Maués (AM) – O Polo de Maués da Defensoria Pública do Estado do Amazonas (DPE-AM) realizou, na última semana, um processo seletivo para estagiários falantes da língua Sateré Mawé. Os candidatos inscritos participaram de uma simulação de atendimento a um assistido juntamente com as defensoras públicas que atuam no município e com um servidor da Fundação Nacional dos Povos Indígenas (Funai).
A defensora pública Daniele Fernandes conta que teve a oportunidade de vivenciar as demandas e peculiaridades parecidas no Polo do Alto Rio Negro, em São Gabriel da Cachoeira, logo após tomar posse como defensora. “O Polo conta com estagiários que falam diversas línguas indígenas porque lá a demanda dos assistidos indígenas é muito grande”, ressalta Daniele.
Ao chegar em Maués, Daniele identificou a demanda semelhante entre os povos indígenas da região, especialmente os Sateré Mawé. Segundo ela, a iniciativa visa fortalecer o acesso à Justiça e os serviços oferecidos à comunidade local. “Começamos a presenciar uma procura massiva do povo Sateré Mawé aqui para o nosso Polo. Passamos a ter atendimentos diários de falantes da língua Sateré”, relembra a defensora pública de Maués.
Ela relata que uma das principais dificuldades encontradas foi a comunicação, uma vez que muitos assistidos falavam apenas Sateré e não havia alguém na Defensoria que pudesse desempenhar esse papel de tradução. “Algumas vezes as pessoas que vinham falavam Sateré e também falavam português, mas em muitas outras só falava Sateré e não tínhamos ninguém na Defensoria para fazer esse papel de tradutor”.
Diante desse cenário, a presença de estagiários fluentes em Sateré Mawé se tornou uma necessidade. “É fundamental que tenhamos estagiários que possam auxiliar na comunicação e no entendimento das demandas específicas dessas comunidades”, afirma Daniele.
O processo seletivo de estágio para o Polo de Maués é uma oportunidade não apenas para os estudantes interessados em vivenciar uma experiência prática na área jurídica, mas também para contribuir significativamente para o acesso à Justiça e o fortalecimento dos direitos das comunidades indígenas da região, conforme explica o coordenador da Funai em Maués, Artur Batista, que está há 37 anos atuando na fundação.

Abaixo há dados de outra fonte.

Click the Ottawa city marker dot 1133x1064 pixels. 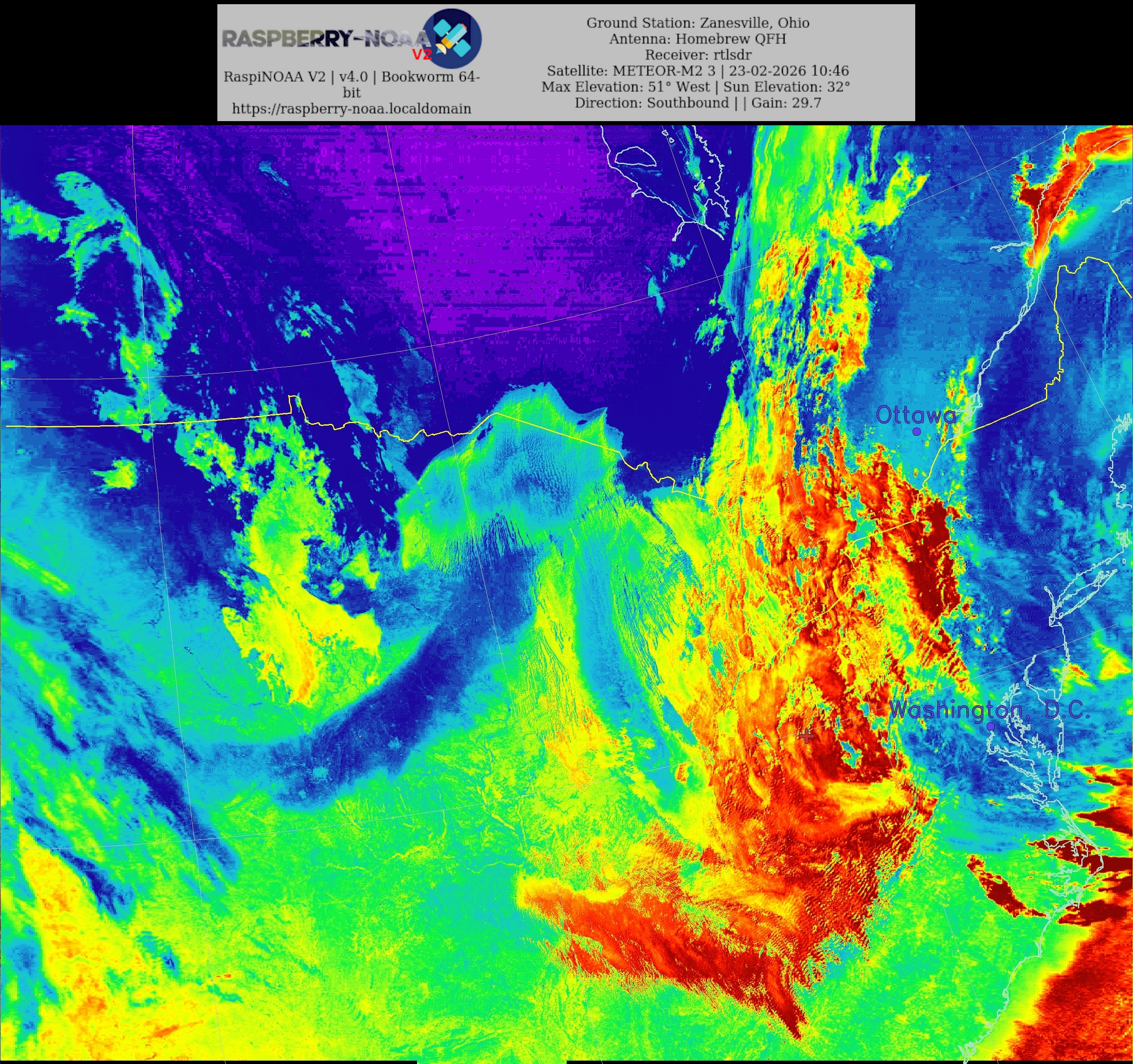click(916, 431)
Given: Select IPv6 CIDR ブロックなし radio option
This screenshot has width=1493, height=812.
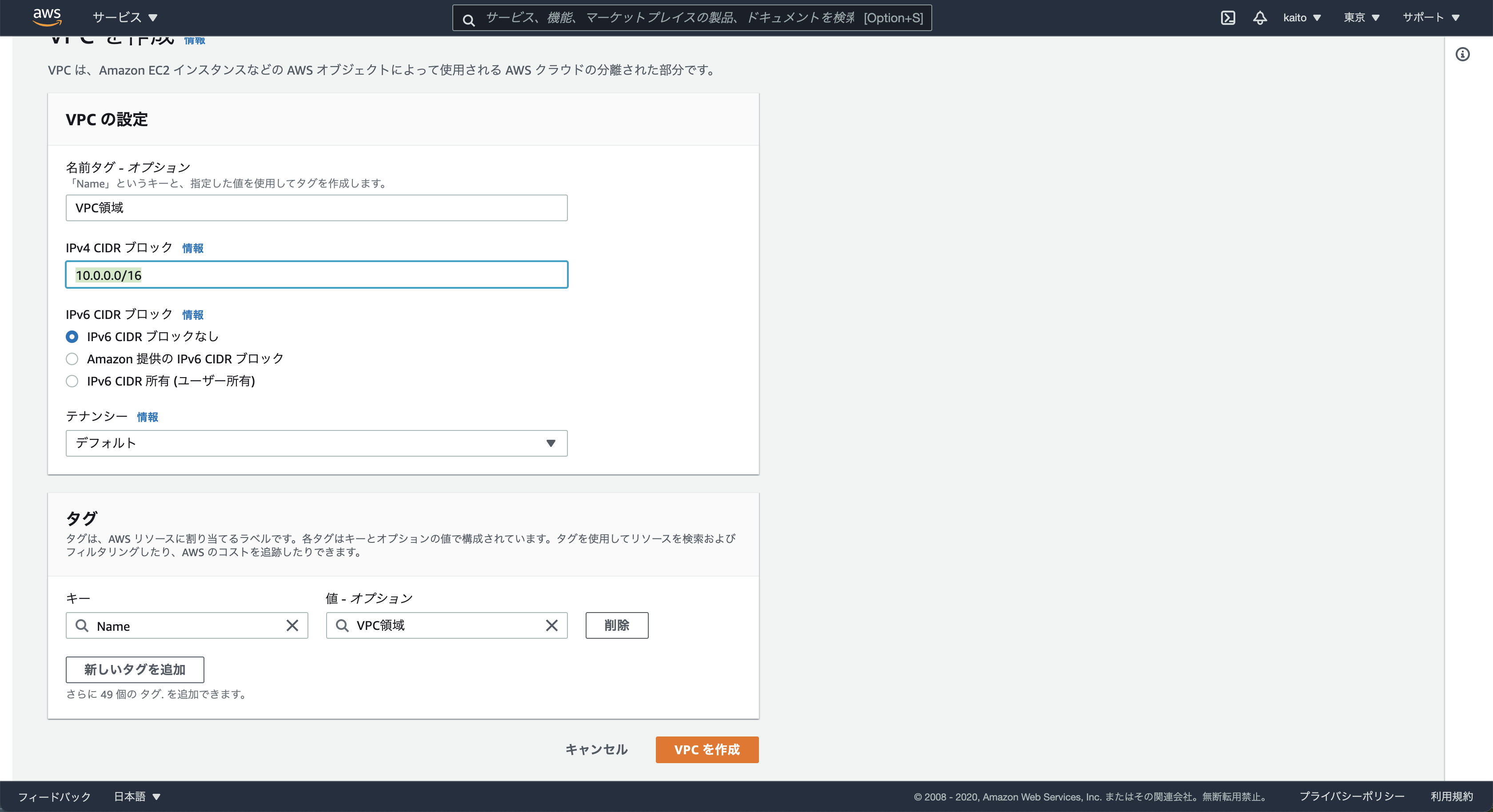Looking at the screenshot, I should pyautogui.click(x=72, y=337).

“Eu sempre ajudei as defensoras na tradução de forma informal, quando elas me pediam esse apoio. Por isso acho importante esse processo seletivo, pois agora teremos uma pessoa fixa para essa função. Ter uma pessoa bilíngue é importante em todas as instituições. Já pensou em um advogado bilíngue? Um médico bilíngue? Um enfermeiro bilíngue? É um sonho que sempre tive, que nossos parentes tenham acesso a todos os direitos que um cidadão brasileiro possui”.

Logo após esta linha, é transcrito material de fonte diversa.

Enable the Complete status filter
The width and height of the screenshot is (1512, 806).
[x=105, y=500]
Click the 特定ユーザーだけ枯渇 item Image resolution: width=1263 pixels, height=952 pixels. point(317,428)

O universitário Djalma Santana, de 38 anos, participou da seleção e se sentiu feliz com a oportunidade. “É a primeira vez que vejo uma iniciativa como essa e fico satisfeito com isso”, relata Djalma, que é da etnia Sateré Mawé e aprendeu a falar português ao se mudar para a sede de Maués, aos 15 anos, para estudar. “Mesmo morando na cidade, eu sempre passei as férias na minha aldeia para não perder minha identidade”, enfatiza.
Pamela Iana, 18, fez o caminho contrário. Ela nasceu em Maués e a mãe, preocupada, decidiu levá-la com seis anos para a aldeia. “Nasci na cidade, mas cresci na comunidade indígena porque minha mãe teve medo que eu não aprendesse a nossa língua materna e a nossa cultura. Hoje sou muito grata por falar português fluente e a minha língua materna com fluência”.
No Polo do Alto Rio Negro, em São Gabriel da Cachoeira, a prática “Poranga Pesika – Por uma Defensoria Intercultural”, foi uma das vencedoras do Prêmio Destaque Márcio Thomaz Bastos na 20ª Edição do Prêmio Innovare, em 2023. Neste Polo, os intérpretes de línguas indígenas são parte fundamental do protocolo de atendimento da Defensoria Pública.